After 30 years in the Bellman hangar, “R for Robert” had collected a significant amount of dust and dirt on its geodetic frame. Our first task was to begin the cleaning of the inside of the fuselage as a number of years had passed since this had taken place.
Entry to the airframe was tight - up a small ladder into the belly of the fuselage, behind the cockpit - and hard hats were a great necessity, given the crew being follicly challenged (two out of three) and tall (just the one)! Another problem in moving about the fuselage was the reduced degree of flooring – typically 20cm in width.
One of our ongoing tasks is cleaning the grime which has adhered itself to the protective coating applied to the geodetic frame-sections of some 30+ years ago. This is tackled by the use of mild, salt-free detergent, and only using distilled water to dilute the cleaner and to rinse. One of best cleaning tools is an old toothbrush (Phil’s).
As late summer progressed, all efforts turned to clearing the Bellman hangar of every single exhibit and item, so our cleaning was temporarily suspended for this period whilst we joined the small army of staff and volunteers in completely emptying the grade II listed structure.
At the end of September, we saw the Wellington moved into its splendid temporary home: the Wellington Pavilion.
Visitors will note that the outer wings have been detached and placed alongside the fuselage whilst in this temporary space. Detaching the wings was a big task falling to our Concorde maintenance team (ex-Britsh Airways).
Photo credit: Adrian Balch.
With “R for Robert” now settled into its new imposing setting, the cleaning crew set to work on cleaning the exterior of the fuselage, including:
- The front and rear turrets; both inside and out
- The fuselage skin
- The external and internal surfaces of the geodetic frame
- The Perspex all around the airframe was cleaned with great care, as much of it is original
- The cockpit
- The wireless operator’s station
- The navigator’s station
Given the hot-house conditions in the Bellman hangar during August/September, picture the change when over Christmas and January we found all of our cleaning liquids frozen solid with the bitterly cold weather!
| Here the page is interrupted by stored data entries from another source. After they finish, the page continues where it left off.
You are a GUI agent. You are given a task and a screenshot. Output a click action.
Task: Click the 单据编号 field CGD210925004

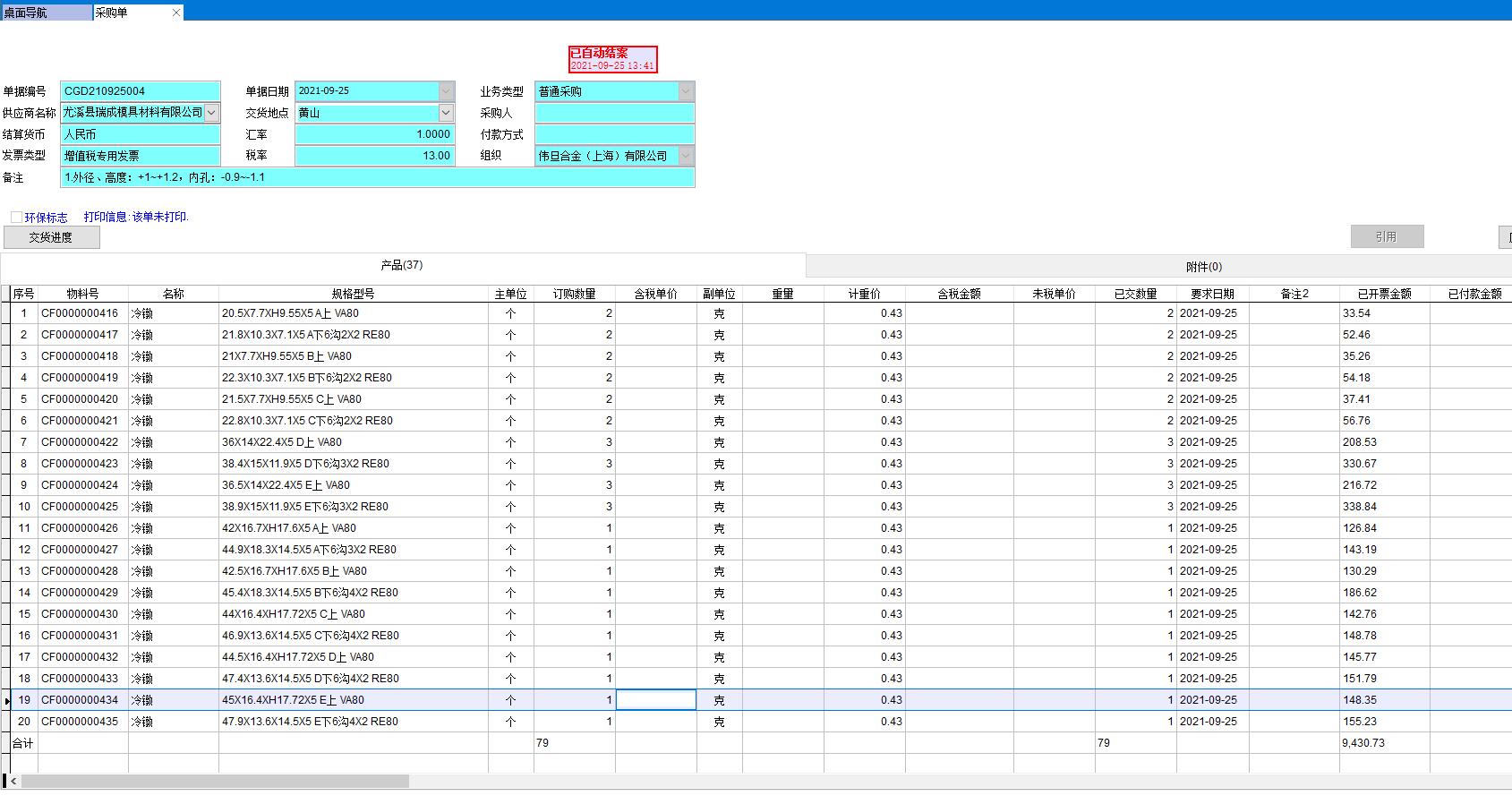pos(140,91)
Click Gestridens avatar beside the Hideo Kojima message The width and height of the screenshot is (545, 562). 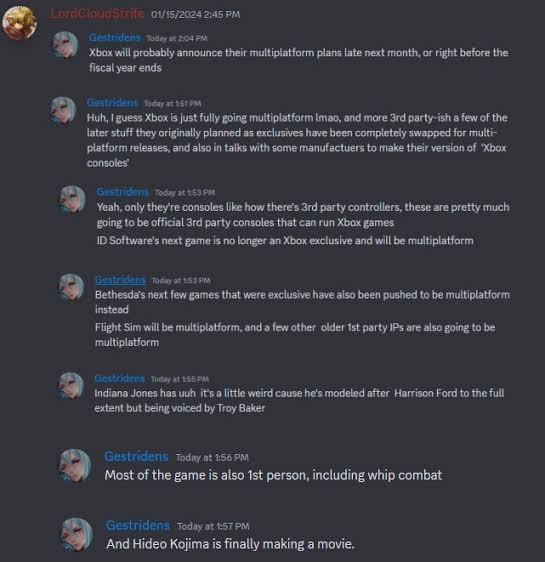click(x=76, y=534)
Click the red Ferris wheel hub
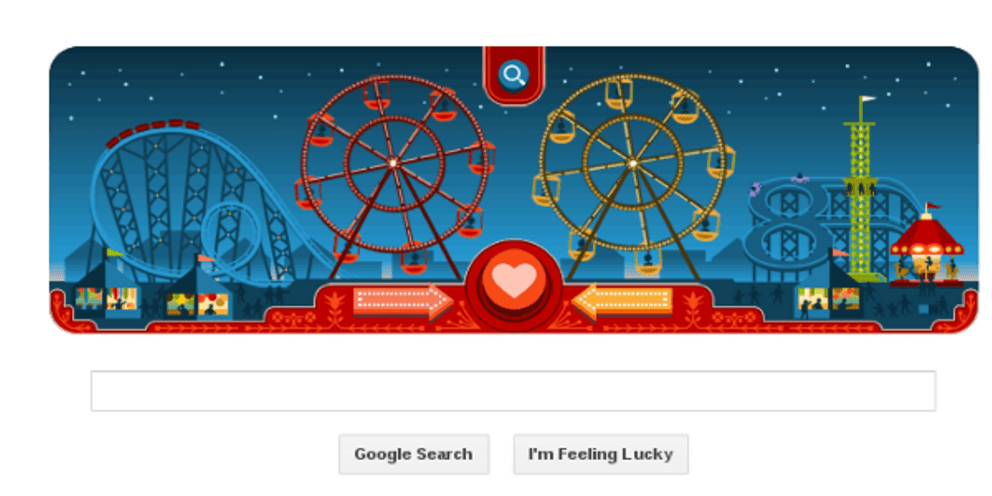Image resolution: width=992 pixels, height=496 pixels. coord(393,163)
However, the "Wellington dust-busters" are not disheartened, and we are soldiering on, albeit at a slower pace during the frozen weeks of winter.
Before the Wellington moves to its fine new home in the refurbished Bellman hangar (replete with a new mezzanine viewing gallery), we will complete the cleaning of the remainder of the airframe:
- Bomb-bay doors – work in progress
- Bomb-aimers station – work in progress
- Tail-fin – a difficult to get-at area, requiring some scaffolding
- Outer (currently detached) wings – also requiring some scaffolding, with an initial vacuum cleaning, followed by washing with our solutions.
- Similarly the inner wings and engines
Please come in to the Pavilion and say hi to us and the stewards !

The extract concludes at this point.